Important Diagrams for NEET

  1. Cell cycle diagram showing all phases
  2. Mitosis stages with chromosome behavior
  3. Meiosis I and II showing chromosome movement
  4. Crossing over at molecular level
  5. Comparison of mitosis and meiosis

Previous Year NEET Questions

Q1 (NEET 2023): During which stage of meiosis does crossing over occur?

  • (a) Leptotene
  • (b) Zygotene
  • (c) Pachytene ✓
  • (d) Diplotene

Q2 (NEET 2022): The shortest phase of mitosis is:

  • (a) Prophase
  • (b) Metaphase
  • (c) Anaphase ✓
  • (d) Telophase

Q3 (NEET 2021): Synapsis occurs between:

  • (a) Sister chromatids
  • (b) Homologous chromosomes ✓
  • (c) Non-homologous chromosomes
  • (d) A chromosome and spindle

Q4 (NEET 2020): DNA replication occurs in which phase of cell cycle?

  • (a) G1 phase
  • (b) S phase ✓
  • (c) G2 phase
  • (d) M phase

Q5 (NEET 2019): Chiasmata are visible during:

  • (a) Leptotene
  • (b) Zygotene
  • (c) Pachytene
  • (d) Diplotene ✓

Quick Revision Points

  1. Cell cycle phases: G1 → S → G2 → M
  2. DNA replication: S phase only
  3. Longest phase of cell cycle: G1
  4. Longest phase of mitosis: Prophase
  5. Shortest phase of mitosis: Anaphase
  6. Best stage for karyotyping: Metaphase
  7. Crossing over location: Pachytene (Prophase I)
  8. Chiasmata visible: Diplotene
  9. Reductional division: Meiosis I
  10. Equational division: Mitosis and Meiosis II
  11. Number of cells from meiosis: 4 haploid
  12. Number of cells from mitosis: 2 diploid

FAQs

Q: Why is meiosis I called reductional division?

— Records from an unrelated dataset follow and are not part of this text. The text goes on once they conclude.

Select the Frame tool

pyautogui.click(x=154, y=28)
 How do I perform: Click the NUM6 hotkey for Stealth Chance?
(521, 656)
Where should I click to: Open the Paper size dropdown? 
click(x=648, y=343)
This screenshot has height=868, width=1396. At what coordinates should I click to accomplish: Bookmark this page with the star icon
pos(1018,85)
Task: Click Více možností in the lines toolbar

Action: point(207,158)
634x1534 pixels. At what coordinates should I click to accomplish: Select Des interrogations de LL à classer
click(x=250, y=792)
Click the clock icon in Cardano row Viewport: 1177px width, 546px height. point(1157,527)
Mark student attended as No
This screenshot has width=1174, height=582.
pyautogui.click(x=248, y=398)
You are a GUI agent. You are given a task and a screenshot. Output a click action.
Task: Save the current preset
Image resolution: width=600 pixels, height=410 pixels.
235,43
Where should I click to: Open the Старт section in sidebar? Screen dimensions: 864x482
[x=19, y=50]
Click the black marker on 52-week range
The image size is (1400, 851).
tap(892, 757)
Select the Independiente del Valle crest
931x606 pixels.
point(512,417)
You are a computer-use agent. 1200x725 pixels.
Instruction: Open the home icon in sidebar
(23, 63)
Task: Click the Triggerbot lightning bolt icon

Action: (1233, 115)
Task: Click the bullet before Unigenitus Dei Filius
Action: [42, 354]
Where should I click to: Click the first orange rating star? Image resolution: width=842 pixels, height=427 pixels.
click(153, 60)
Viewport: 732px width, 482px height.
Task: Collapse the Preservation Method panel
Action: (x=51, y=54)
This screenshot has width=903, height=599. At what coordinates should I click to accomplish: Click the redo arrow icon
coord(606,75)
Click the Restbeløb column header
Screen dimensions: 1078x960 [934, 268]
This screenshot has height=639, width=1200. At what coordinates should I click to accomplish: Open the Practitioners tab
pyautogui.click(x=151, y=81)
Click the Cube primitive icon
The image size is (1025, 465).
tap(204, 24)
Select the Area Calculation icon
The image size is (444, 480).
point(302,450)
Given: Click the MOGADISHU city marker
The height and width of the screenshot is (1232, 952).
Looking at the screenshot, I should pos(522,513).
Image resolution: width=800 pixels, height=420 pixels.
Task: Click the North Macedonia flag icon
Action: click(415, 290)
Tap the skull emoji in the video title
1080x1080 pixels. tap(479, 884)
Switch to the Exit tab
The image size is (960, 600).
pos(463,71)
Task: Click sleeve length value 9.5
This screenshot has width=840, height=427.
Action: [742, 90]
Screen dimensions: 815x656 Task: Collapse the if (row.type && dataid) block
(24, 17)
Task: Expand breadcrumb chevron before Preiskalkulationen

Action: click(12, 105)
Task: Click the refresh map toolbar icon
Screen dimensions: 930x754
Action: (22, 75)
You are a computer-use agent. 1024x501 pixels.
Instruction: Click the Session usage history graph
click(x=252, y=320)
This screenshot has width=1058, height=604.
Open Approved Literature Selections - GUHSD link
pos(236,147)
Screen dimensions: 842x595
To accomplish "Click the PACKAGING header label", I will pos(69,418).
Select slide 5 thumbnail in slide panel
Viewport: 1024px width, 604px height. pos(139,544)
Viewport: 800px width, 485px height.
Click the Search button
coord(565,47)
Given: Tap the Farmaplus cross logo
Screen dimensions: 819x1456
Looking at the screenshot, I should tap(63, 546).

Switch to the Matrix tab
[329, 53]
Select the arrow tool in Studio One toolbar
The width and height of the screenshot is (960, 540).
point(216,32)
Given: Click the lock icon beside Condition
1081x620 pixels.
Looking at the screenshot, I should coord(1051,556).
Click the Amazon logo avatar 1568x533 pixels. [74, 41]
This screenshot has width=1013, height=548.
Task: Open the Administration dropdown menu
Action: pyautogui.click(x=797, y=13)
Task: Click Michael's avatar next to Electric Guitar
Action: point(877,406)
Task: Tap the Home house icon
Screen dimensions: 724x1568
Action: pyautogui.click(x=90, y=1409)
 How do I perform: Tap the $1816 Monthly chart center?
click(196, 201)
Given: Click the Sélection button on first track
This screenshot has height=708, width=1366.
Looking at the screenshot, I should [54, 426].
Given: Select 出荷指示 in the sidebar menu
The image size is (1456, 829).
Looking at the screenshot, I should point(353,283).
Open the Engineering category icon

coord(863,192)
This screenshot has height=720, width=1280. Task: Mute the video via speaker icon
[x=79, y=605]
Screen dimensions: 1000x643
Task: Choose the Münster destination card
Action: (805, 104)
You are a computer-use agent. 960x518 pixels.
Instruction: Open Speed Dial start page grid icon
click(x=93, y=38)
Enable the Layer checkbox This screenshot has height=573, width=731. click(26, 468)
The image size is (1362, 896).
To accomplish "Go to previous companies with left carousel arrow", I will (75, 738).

A: Because chromosome number is halved (2n → n) as homologous chromosomes separate. Sister chromatids remain together until Meiosis II.

Q: What is the significance of crossing over? A: Crossing over exchanges genetic material between homologous chromosomes, creating new combinations of alleles. This increases genetic diversity in offspring.

Q: Why doesn't DNA replication occur between Meiosis I and II? A: After Meiosis I, each chromosome still consists of two sister chromatids (from S phase before Meiosis I). These need to be separated in Meiosis II to produce haploid gametes.

Q: What happens if cell cycle checkpoints fail? A: Checkpoint failure can lead to uncontrolled cell division, accumulation of DNA damage, and potentially cancer. The p53 protein (tumor suppressor) is crucial for checkpoint control.

Q: Why is metaphase the best stage for studying chromosomes? A: During metaphase, chromosomes are maximally condensed, aligned at the cell equator, and clearly visible under a microscope. This makes counting and identifying chromosomes easier (karyotyping).